▶ [YOUR OBJECTIVE]:
Update the lines from the one containing "You are a GUI" through the one containing "Task: Click the calendar icon next to Data fi" by replacing "calendar icon" with "clock icon" and leaving everything else unchanged. Return only those lines.

▶ [SOURCE MATERIAL]:
========================================================================
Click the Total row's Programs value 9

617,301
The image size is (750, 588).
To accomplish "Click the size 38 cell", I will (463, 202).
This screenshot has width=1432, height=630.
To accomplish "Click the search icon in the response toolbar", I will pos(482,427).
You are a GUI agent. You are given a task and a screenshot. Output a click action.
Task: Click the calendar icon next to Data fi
========================================================================
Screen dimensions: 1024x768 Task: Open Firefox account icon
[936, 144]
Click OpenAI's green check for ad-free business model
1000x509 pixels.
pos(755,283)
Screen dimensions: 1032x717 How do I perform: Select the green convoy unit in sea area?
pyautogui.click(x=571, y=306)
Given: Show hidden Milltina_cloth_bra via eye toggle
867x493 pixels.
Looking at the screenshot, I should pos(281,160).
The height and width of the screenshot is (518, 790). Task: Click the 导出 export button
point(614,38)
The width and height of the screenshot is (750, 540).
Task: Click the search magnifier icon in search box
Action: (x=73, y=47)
========================================================================
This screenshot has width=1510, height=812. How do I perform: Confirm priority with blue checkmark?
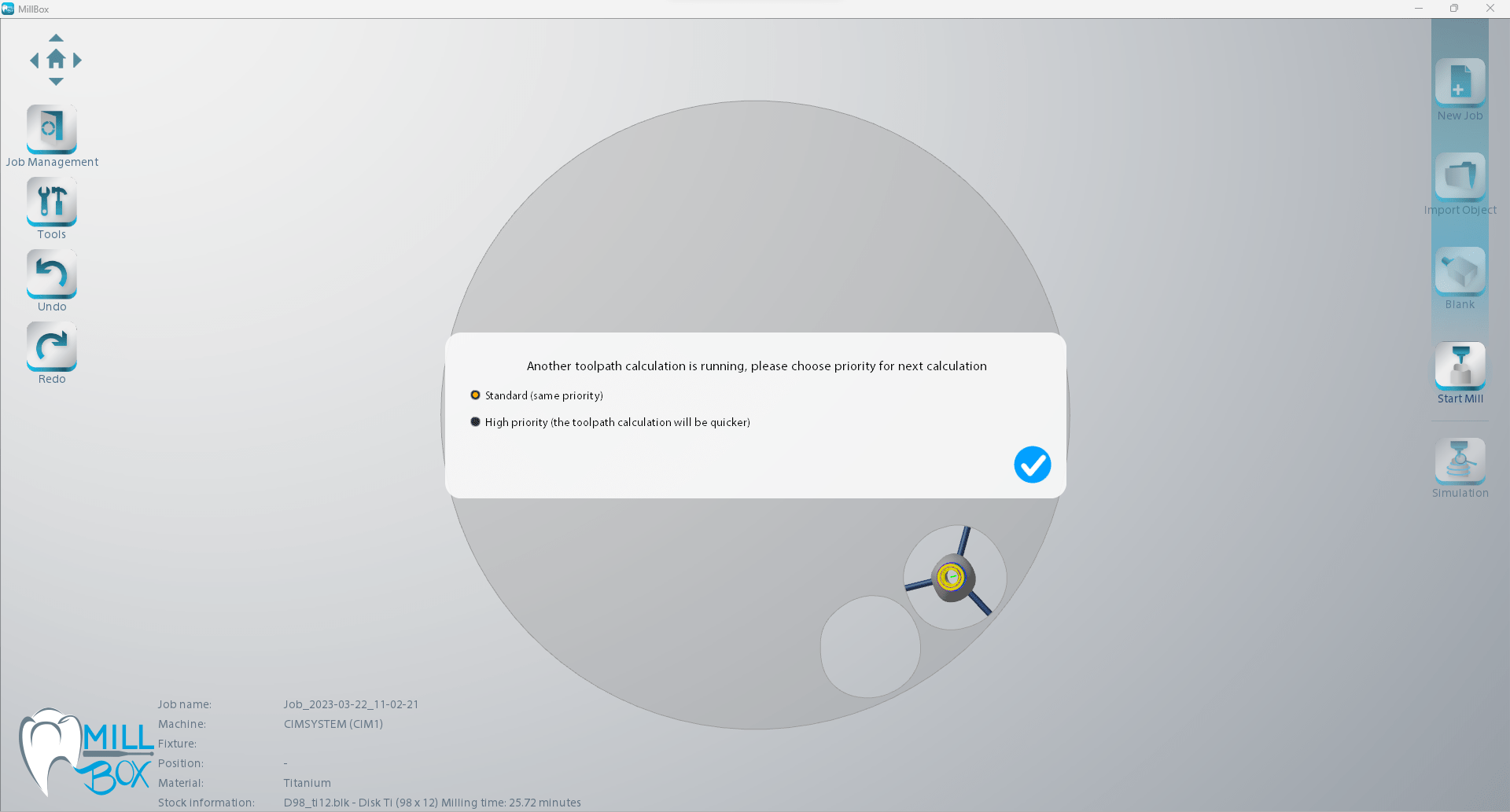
========================================================================
▶ [THE ANSWER]:
You are a GUI agent. You are given a task and a screenshot. Output a click action.
Task: Click the clock icon next to Data fi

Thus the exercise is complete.